* MATERIAL TO PROCESS *
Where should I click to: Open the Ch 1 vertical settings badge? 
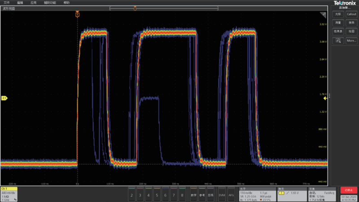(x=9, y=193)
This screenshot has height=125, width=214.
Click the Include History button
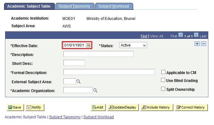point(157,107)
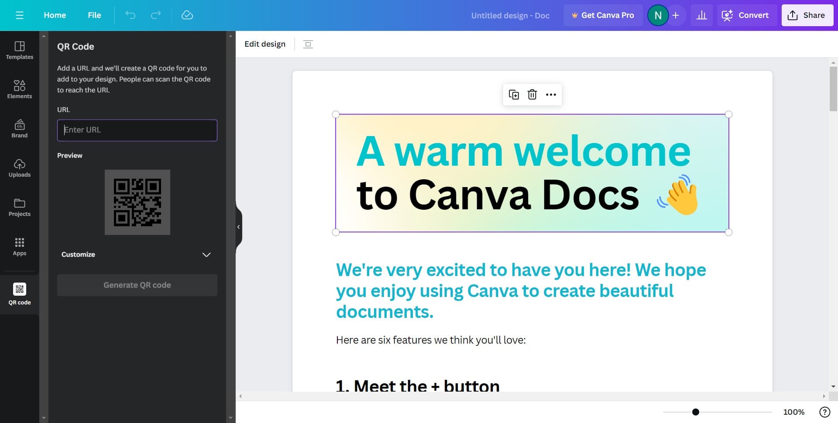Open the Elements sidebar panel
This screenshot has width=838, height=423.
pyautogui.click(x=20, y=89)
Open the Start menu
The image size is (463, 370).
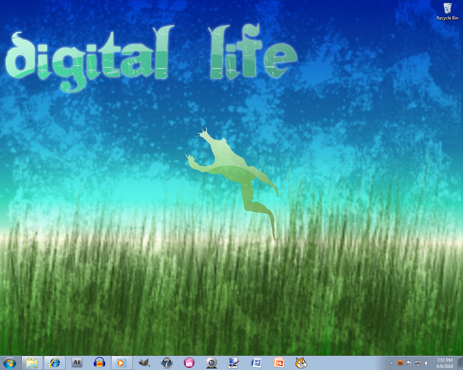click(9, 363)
---
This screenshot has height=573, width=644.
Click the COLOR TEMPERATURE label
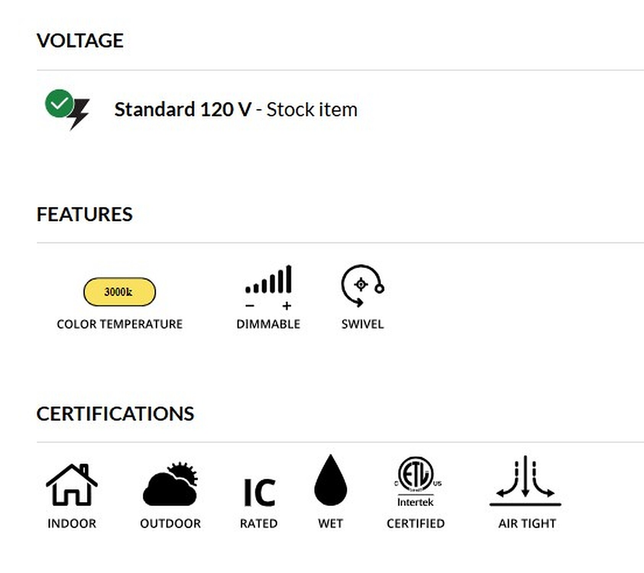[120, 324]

* PROBLEM TO WORK ON *
Could you write out exactly the lines of the data above that run from the one holding "Where should I" to the one holding "This screenshot has height=125, width=214.", with both ends in and all pictures out?

* EXPECTED OUTPUT *
Where should I click to: Open the Ch 1 vertical settings badge? 
(x=9, y=193)
This screenshot has height=125, width=214.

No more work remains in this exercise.